Book Review: Buy It For The Kid of the Kid You'll Have In 30 Years, It'll Still be Good
Summary: 5 Stars

It's quite difficult to throw a few stars and some constructive criticism at Slaughterhouse Five and call it a day. It feels a lot like reviewing the toothpick stuck through an impeccably-made, piping-hot corned-beef sandwich served on rye in Ireland on Saint Patrick's Day; it's just the tool used to consolidate a solar system's worth of meaty goodness. Slaughterhouse is the toothpick that keeps Kurt Vonnegut's epic account of life as a man in the 20th century from reaching critical mass and swallowing him whole, turning him into the 1974 equivalent of a Britney-venerating, codine-snarfing vegetable. Slaughterhouse is the Narnia in the back of his closet, where specters of his experiences with life, death, time, war, nature, and people can run circles around each other, freed from a chasm in his brain that required far more than savvy with a typewriter to extract. This review is tough, because I'm not fussing over a neat little book filled with numbered chapters and linear mumbling. I'm reviewing a man.
Nothing about the book can be described "in a nutshell." Without getting specific, Slaughterhouse Five is the story a man named Billy Pilgrim, whose life is documented by in-story Kurt Vonnegut, whose documentations are arranged and edited by real-life Kurt Vonnegut. Yikes. Well, what does Billy Pilgrim do? He lives his life: goes to war, marries, has children, becomes an optometrist, gets in a plane crash, is abducted by aliens, travels through time, et cetera. Okay... What does in-story Vonnegut do? He witnesses Billy's life. But... What does Kurt in the Flesh do? He uses in-story Kurt's witnessing of Billy's life to tell his own story about the hellacious firebombing of Dresden during World War Two, which only exists between the lines. The quirkiness is relentless. The kicker is, it takes careful reading of the entire book just to be aware of the three entities' coexistences; they're seamlessly integrated. They have to be, or else Vonnegut wouldn't have been able to detach enough to pick his life apart and call it art. Slaughterhouse Five is the grain alcohol of literature: frighteningly potent and impossible to drink without three people and a whole lot to mix with. Take one part Vonnegut, one part imaginary Vonnegut, one part Pilgrim, three parts Dresden Vintage Neutral-Grain Spirit, and a dash of bitters. Shake vigorously.
Instead of providing his readers with food for thought, he gives them his thoughts for food. Vonnegut does not want to discuss Dresden, the (aesthetic) topic of the book; he wants readers to come to a certain understanding about it without directly saying a word, like leading a thirsty horse toward water using a puppet. He understates most major events in Billy's life with the catch-all statement, "so it goes." Dead baby? "So it goes." Going to war? "So it goes." Reflecting on some of the most cruel synapses ever fired by human brains? "So it goes." When he does go into detail, though, his rhetoric sometimes makes Shakespeare's Sonnets read like street signs. I'm not sure if I've seen a more pleasing balance struck among eloquence, articulation, power, and brevity in 15 years of literacy.
If I had to guess when Vonnegut wrote Slaughterhouse Five, and I was born at any point in time after March of 1945, I'd probably say yesterday. Its relevance will barely even be diminished when we're all speaking Chinese in 2013, and even then I'm sure the translation will be fairly poignant. Vonnegut is an old man with a young mind; an old dog who learns new tricks and then offers Ph.D-level classes in them. It's a book about duality and paradox: a perpetual moment in time, overstating the shadow and understating the substance that casts it; life and death. The preface provides the operative definition by which I am reviewing this book: "There is nothing intelligent to say about a massacre." He didn't try to. He said something true about a massacre, and then wrapped his entire life around it. In doing so, he said something true about all that is sacred to mankind. And he said it well. Five stars.

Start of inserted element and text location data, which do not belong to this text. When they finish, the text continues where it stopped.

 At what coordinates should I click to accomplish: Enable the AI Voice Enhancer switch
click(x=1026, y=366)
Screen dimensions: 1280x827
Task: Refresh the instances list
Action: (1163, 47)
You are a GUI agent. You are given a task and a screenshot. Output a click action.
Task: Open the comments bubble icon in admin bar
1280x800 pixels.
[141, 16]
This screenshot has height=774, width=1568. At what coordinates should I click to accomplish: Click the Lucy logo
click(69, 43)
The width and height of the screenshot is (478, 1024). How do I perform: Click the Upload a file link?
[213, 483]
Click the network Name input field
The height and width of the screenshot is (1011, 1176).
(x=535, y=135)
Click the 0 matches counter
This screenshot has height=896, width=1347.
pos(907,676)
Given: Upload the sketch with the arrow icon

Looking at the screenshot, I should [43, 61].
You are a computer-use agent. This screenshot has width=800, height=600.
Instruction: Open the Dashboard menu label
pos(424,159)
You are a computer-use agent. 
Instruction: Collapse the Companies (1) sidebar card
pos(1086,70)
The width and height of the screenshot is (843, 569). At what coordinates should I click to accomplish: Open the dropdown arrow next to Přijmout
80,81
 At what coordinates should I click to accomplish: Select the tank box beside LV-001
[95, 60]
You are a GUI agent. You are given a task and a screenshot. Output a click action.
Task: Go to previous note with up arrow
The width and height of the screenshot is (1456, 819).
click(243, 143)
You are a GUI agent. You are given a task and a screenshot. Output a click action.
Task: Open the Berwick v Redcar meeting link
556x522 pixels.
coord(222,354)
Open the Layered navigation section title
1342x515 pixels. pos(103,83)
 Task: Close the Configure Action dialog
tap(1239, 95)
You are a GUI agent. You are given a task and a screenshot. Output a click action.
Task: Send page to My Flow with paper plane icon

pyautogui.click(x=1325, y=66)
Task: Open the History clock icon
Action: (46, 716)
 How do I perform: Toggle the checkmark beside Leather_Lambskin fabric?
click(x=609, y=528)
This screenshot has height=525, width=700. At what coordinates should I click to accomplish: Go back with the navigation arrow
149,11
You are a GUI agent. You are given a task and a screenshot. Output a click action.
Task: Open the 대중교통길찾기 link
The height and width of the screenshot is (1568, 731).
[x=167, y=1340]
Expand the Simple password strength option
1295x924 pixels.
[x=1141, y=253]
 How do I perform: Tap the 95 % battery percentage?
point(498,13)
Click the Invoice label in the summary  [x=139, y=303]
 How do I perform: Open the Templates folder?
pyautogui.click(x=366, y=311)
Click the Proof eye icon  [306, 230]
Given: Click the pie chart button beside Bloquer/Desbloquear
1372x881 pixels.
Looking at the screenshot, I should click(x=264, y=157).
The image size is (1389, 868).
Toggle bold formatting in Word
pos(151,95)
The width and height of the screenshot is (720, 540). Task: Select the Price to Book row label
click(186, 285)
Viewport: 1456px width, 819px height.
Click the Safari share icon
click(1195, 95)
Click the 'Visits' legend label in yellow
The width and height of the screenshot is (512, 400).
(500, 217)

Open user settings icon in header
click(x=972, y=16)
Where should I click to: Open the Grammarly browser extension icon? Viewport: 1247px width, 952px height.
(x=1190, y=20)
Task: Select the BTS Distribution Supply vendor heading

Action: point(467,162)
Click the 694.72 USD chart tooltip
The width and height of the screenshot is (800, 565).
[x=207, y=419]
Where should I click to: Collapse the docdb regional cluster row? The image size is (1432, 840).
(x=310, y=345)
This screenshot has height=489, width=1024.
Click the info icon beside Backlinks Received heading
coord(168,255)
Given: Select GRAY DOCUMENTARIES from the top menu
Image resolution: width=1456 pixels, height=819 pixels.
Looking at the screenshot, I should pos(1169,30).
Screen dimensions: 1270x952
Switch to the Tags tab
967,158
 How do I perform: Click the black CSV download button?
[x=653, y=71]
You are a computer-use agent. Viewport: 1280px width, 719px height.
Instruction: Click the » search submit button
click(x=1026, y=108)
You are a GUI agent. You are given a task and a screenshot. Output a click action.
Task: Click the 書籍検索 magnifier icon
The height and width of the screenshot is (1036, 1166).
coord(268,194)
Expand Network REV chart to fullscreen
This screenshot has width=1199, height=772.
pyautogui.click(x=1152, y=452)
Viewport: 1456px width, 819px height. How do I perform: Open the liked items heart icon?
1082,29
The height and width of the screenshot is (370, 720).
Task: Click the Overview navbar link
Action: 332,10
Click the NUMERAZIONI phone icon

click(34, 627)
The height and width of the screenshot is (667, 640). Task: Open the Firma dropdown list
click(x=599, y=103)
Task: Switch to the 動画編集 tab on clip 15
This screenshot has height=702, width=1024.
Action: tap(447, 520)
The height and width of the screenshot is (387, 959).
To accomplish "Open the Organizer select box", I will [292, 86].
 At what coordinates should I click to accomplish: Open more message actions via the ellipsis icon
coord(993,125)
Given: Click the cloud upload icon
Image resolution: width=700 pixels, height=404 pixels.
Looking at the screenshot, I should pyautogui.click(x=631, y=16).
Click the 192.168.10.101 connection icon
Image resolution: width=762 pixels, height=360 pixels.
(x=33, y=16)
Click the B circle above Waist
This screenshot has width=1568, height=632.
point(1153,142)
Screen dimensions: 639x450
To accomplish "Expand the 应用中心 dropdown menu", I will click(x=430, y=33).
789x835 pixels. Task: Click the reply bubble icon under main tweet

Book Review: Essential Vonnegut, still relevant today...
Summary: 5 Stars

I don't care who you are, you absolutely need to read this book. It's justly considered a classic. The thing about it is that it isn't really a "humor book" like some of Vonnegut's other, justly famous works (Cat's Cradle, Breakfast of Champions, God Bless You, Mr. Rosewater). Parts of it are funny - I especially like the segments with the bitter Kilgore Trout, a sci-fi author reputed to be one of the worst ever - but humor isn't the focus of this book. Rather, it focuses on creativity and a solid message. Most if not all of Kurt's work is topical to some extent, but here his message comes to the fore.
Vonnegut's view of time here is fascinating. Rather than present it as a straight line, as most other authors do, he explores its more abstract natures. To him, time is not a line, but a complex network of points that anybody at any time can travel arbitrarily amongst. This is prime creativity. Some of the most memorable segments of the book involve hapless hero Billy Pilgrim becoming "unstuck in time." The first time he describes it, he takes a beautiful, "poetic-prose" approach. He floats freely through ideas, ideas that intentionally don't connect but are still beautifully written. Billy actually experiences both his birth and his death over the course of the book.
But here is the REAL reason why you need to read Slaughterhouse-Five. It's very much an anti-war book, and the central message it communicates is that there are no heroes in war. The war Vonnegut focuses on is World War II, specifically the Allies' firebombing of Dredsen, Germany, an event that killed more people than Hiroshima and Nagasaki. It's clear that Vonnegut holds Nazi Germany in the utmost of contempt. But he also makes the claim that the Allies were not flawless, wonderful supermen. It's obvious that he believes in their ideals, but he also argues that they could be just as bad as their enemies. After all, countless German civilians were killed during the Dredsen firebomings, and I'm going to guess most of them had nothing to do with the Axis powers. In today's world, in today's wars, things aren't so black-and-white, and I think our President desperately needs a reminder of that. This conviction of his that America is the heroic cowboy, shooting down them no-good varmints with a gun in every holster, then mounting his horse and riding off into the sunset, is simply delusional. Don't get me wrong, I have as much if not more hatred for the terrorists our soon-to-be-ex-President (hopefully to be replaced by Barack Obama, but that's irrelevant) is so staunchly opposed to. They certainly are psychopaths, and the world would be a better place without them. But I can at least see where they're coming from. After all, hasn't America stolen their culture with its obsession with a globalist economy? There are no clear-cut heroes or villains in this war. Both sides have understandable motives, and while I admittedly side with the U.S. on this matter (though the Iraq War is at least as unnecessary as the Vietnam War, and has arguably done more damage to our country's reputation), the terrorists do have a point, I suppose. And that's why you need to read this book. Because war isn't as simple and clear-cut as certain presidents would like to believe it is. This is a fine example of preaching to the choir, since I'm a pacifist (except in extreme cases, like World War II), but I simply love this book on many, many levels. Vonnegut's masterpiece. If you wanted proof that he was an author of real literary merit and not just some weirdo - though if that's the case, you can't be my friend - this is a sure bet.